Biden administration pulls out of talks with lawyers representing migrants separated at border

246
2
Biden administration pulls out of talks with lawyers representing migrants separated at border

WASHINGTON - The Biden administration pulled out of negotiations with lawyers representing families separated at the border that would have provided them with financial compensation, the American Civil Liberties Union said Thursday.

There is no explanation for not settling these cases other than the Biden administration is unwilling to use literally any political capital to help the young children who have been deliberately abused by our government, said Lee Gelernt, deputy director of the ACLU's Immigrants Rights Project.

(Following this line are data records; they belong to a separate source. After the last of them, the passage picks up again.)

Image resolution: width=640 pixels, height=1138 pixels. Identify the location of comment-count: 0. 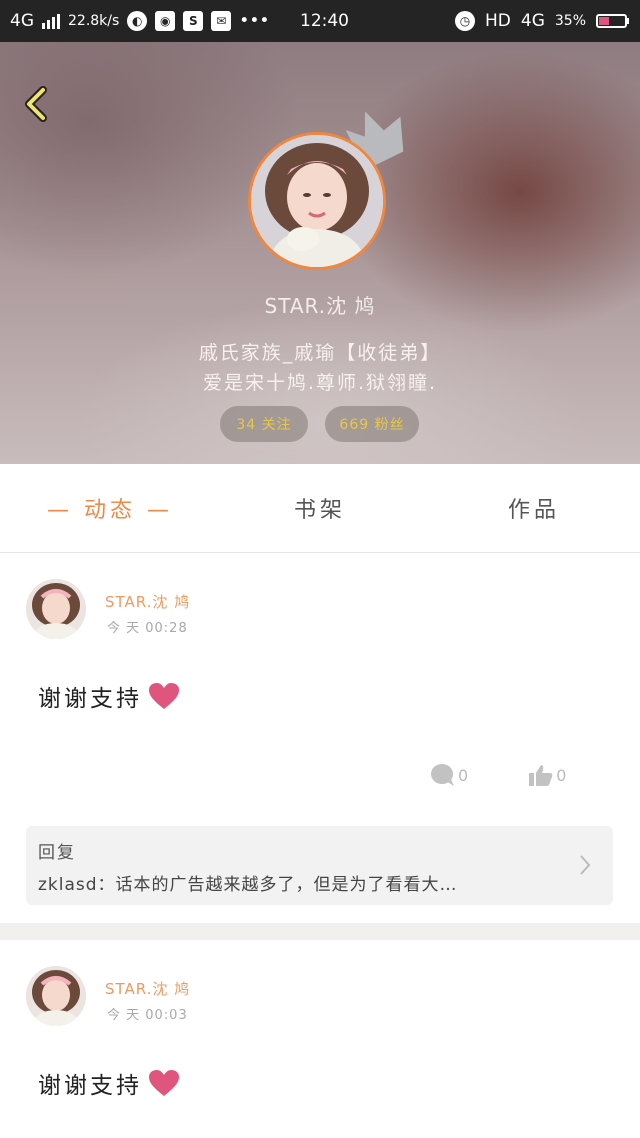
(464, 775).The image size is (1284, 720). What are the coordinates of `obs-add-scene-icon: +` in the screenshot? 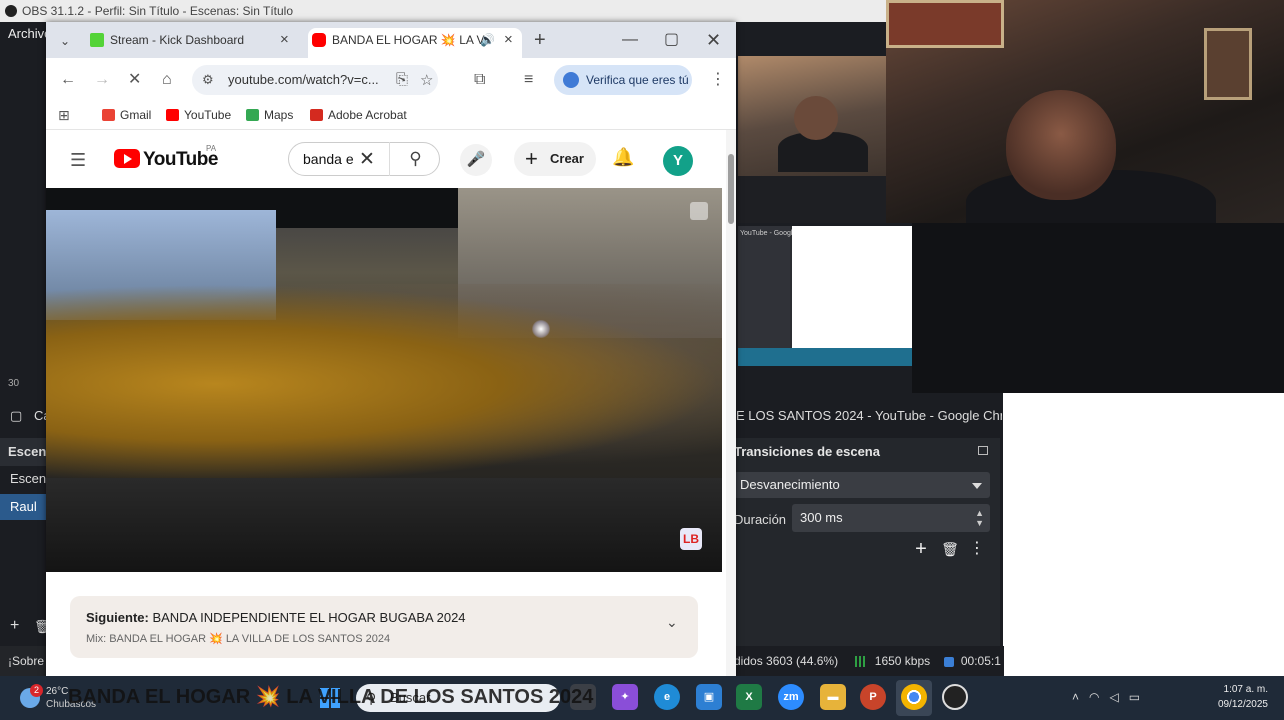 It's located at (14, 626). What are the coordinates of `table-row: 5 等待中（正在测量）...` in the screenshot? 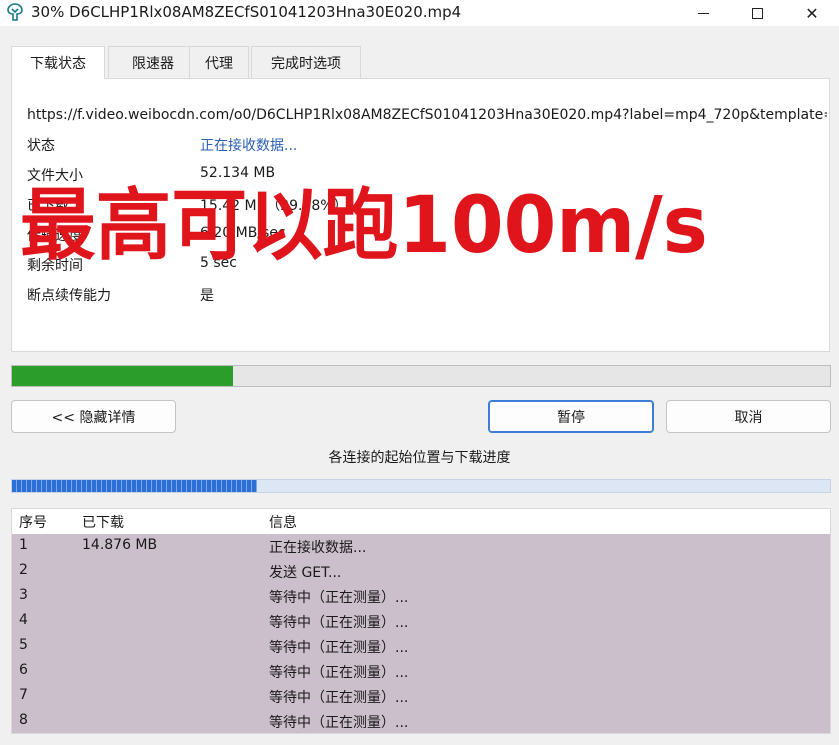 It's located at (421, 646).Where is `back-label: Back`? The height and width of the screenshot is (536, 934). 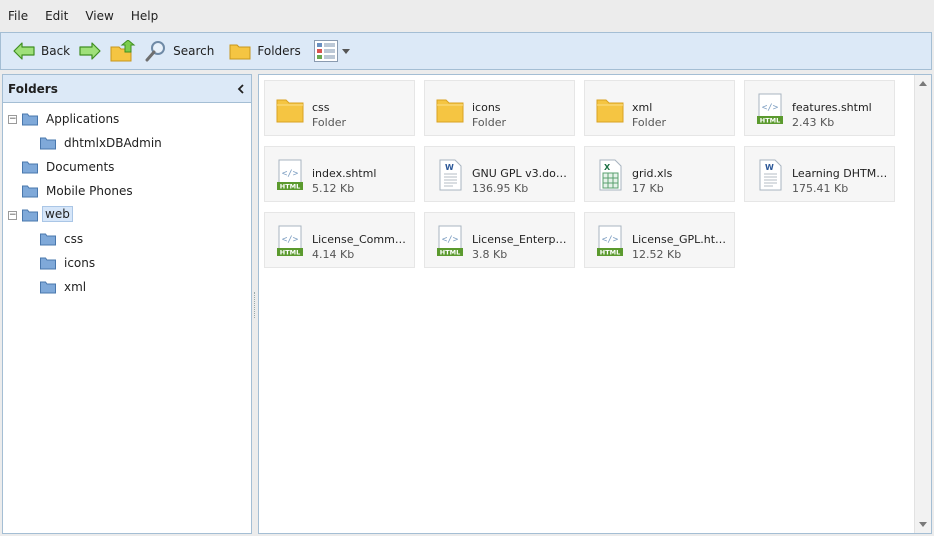 back-label: Back is located at coordinates (56, 51).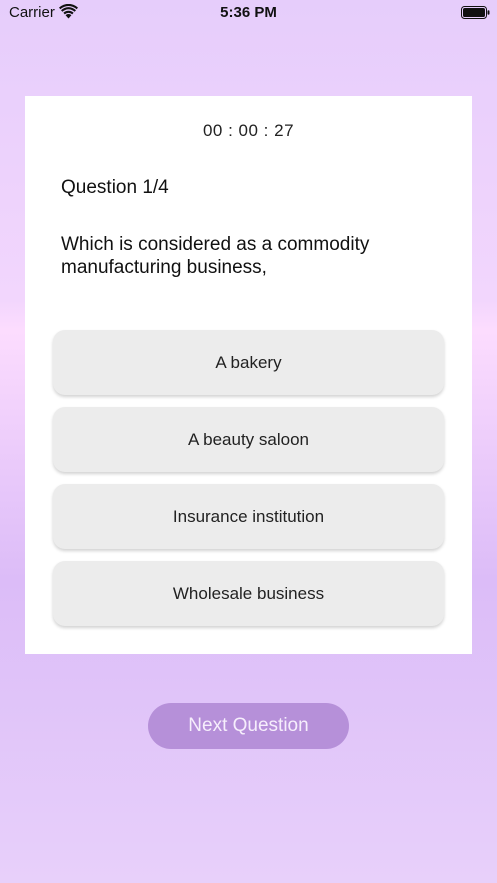 This screenshot has height=883, width=497. What do you see at coordinates (248, 726) in the screenshot?
I see `next-question-button: Next Question` at bounding box center [248, 726].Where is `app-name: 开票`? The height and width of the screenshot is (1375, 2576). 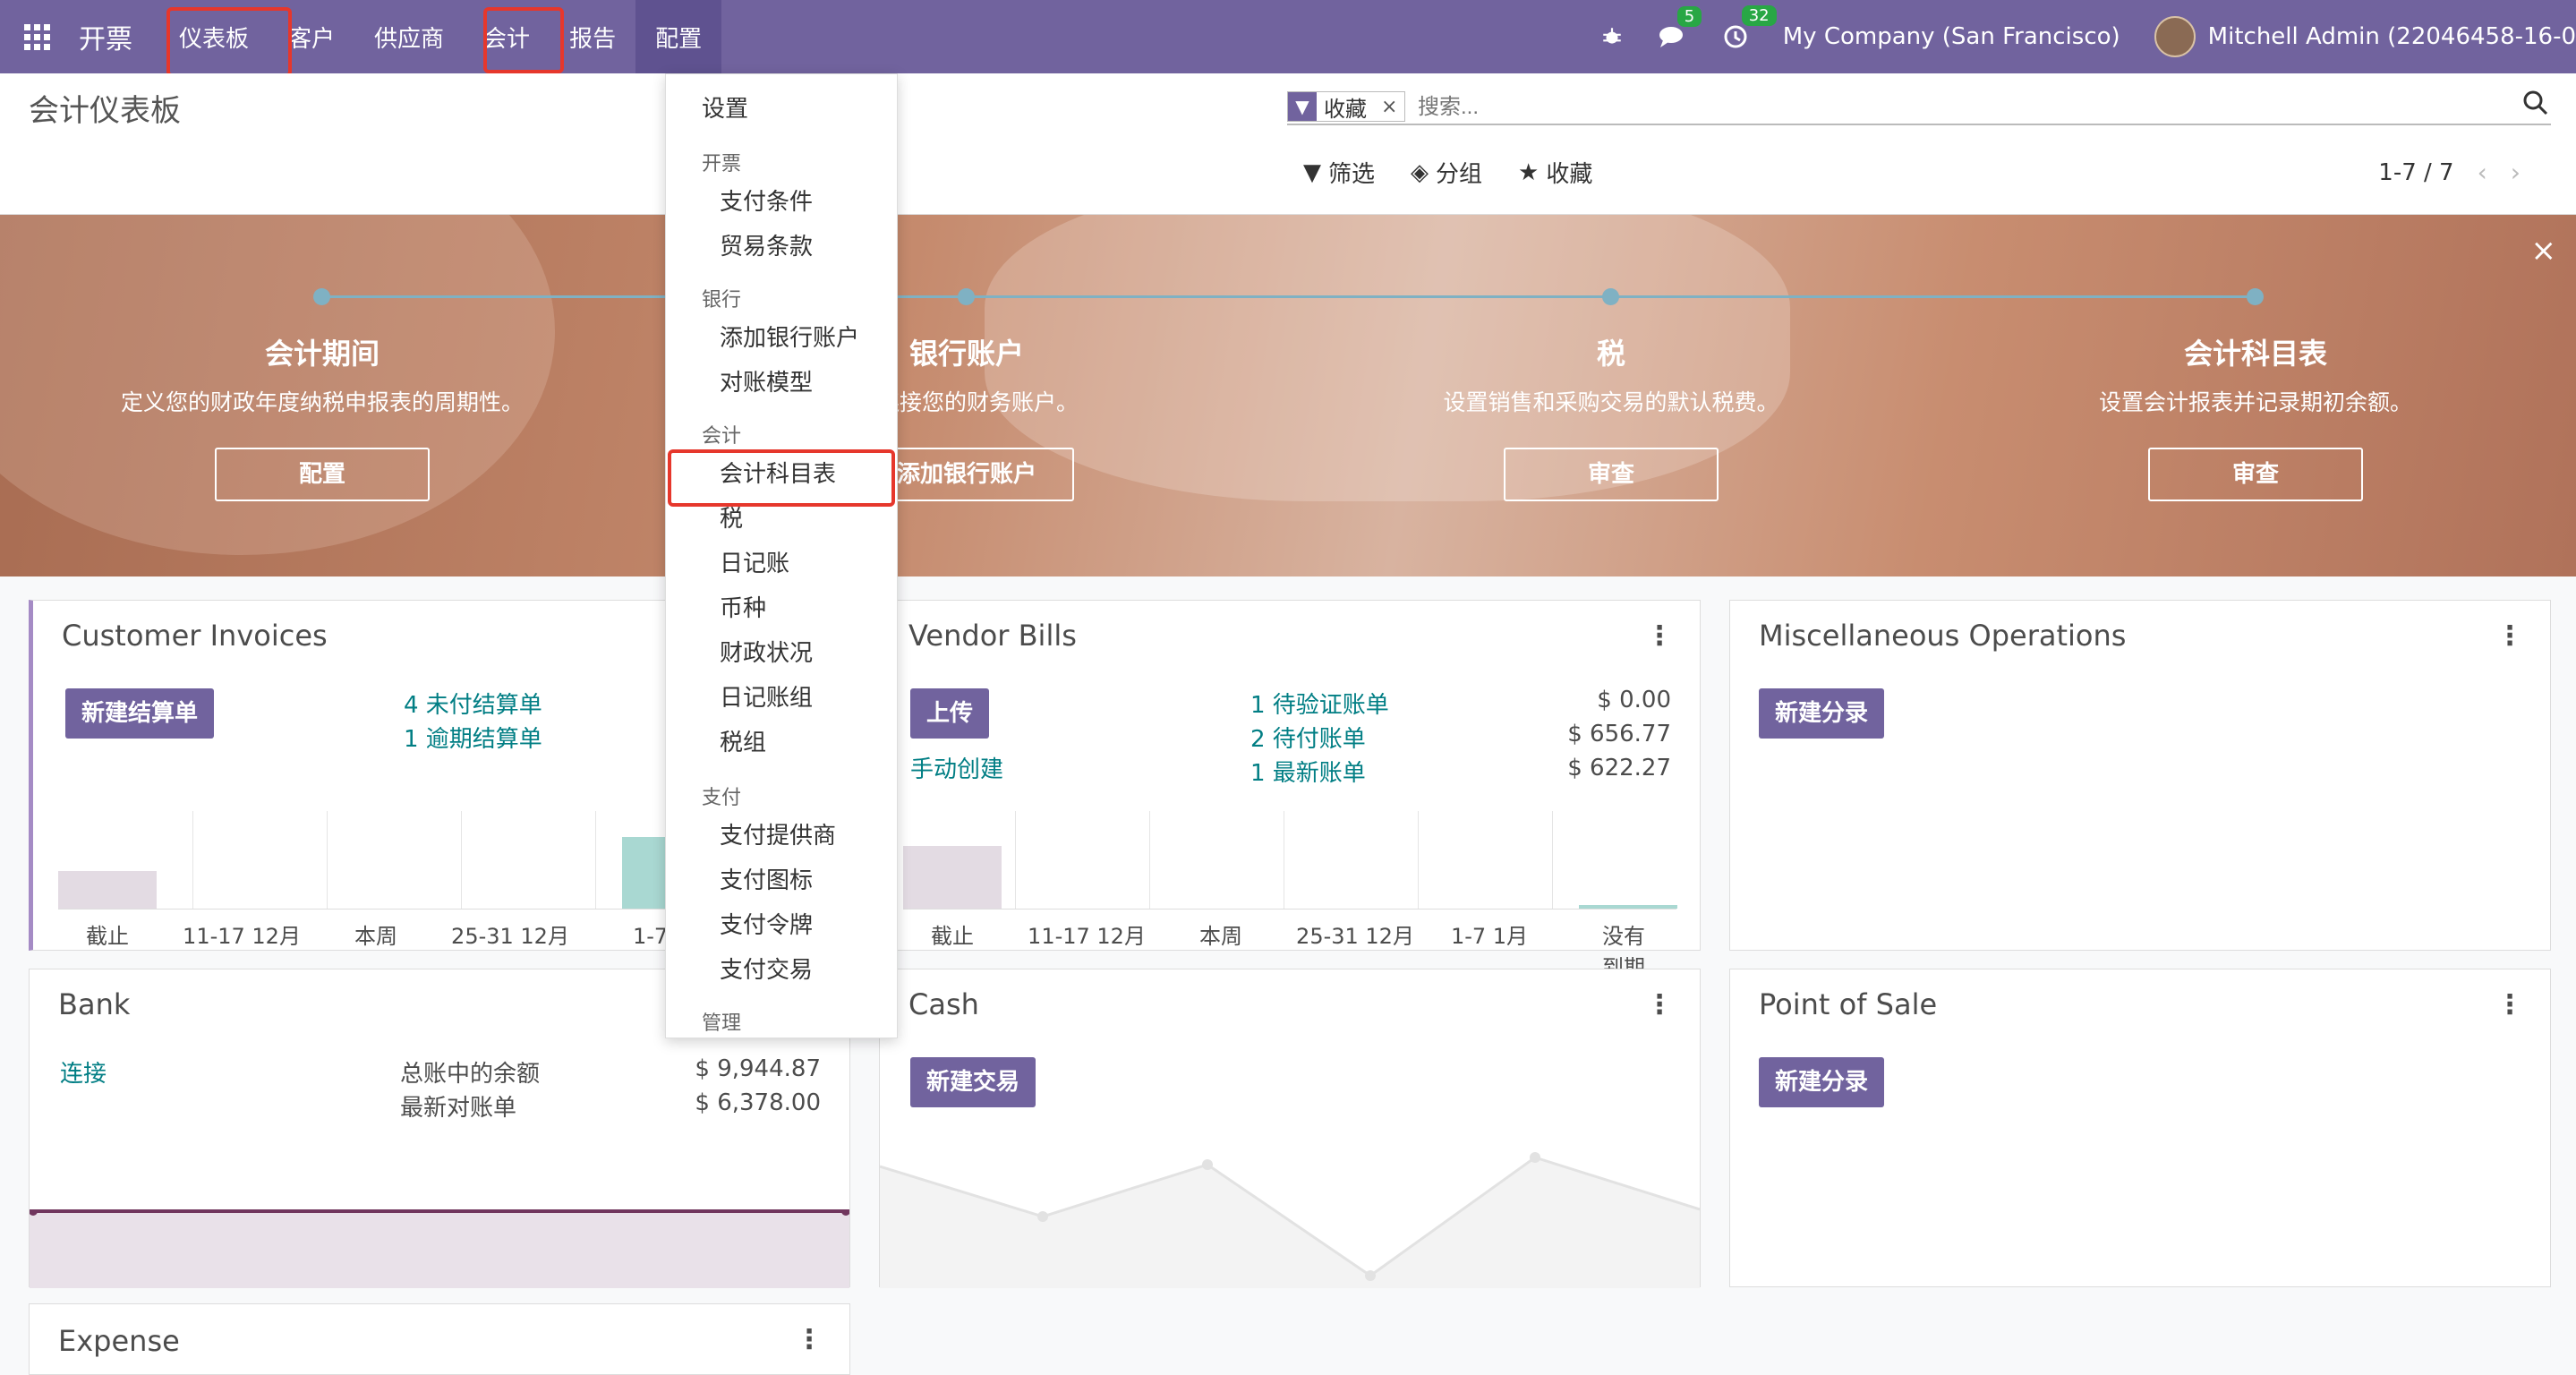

Gelernt said that the Biden administration will now be in court not just defending the United States but also the individual federal officials responsible for family separation. These families had been separated by the Trump administration at the border.

NBC News previously reported that the administration had been in talks to offer separated migrant parents and children hundreds of thousands of dollars per person.

The lawyers for these migrants claimed that the families experienced harm when they were separated from each other in a number of cases.

The White House directed requests for comment to the Department of Justice, citing active litigation. Under President Donald Trump's zero tolerance policy in 2018 and a similar pilot program in 2017, more than 5,600 children were separated from their parents because their parents crossed the border illegally with them. The zero tolerance program was ended by the Biden administration earlier this year.

The Trump administration didn't have a system to reunite the families it separated.

More than 1,000 families were estimated to still be separated from each other by the end of October, according to the White House at the time. In many cases, parents were deported back to their home country while their children were still in the U.S. More than 300 parents of separated children have not been found, according to court records.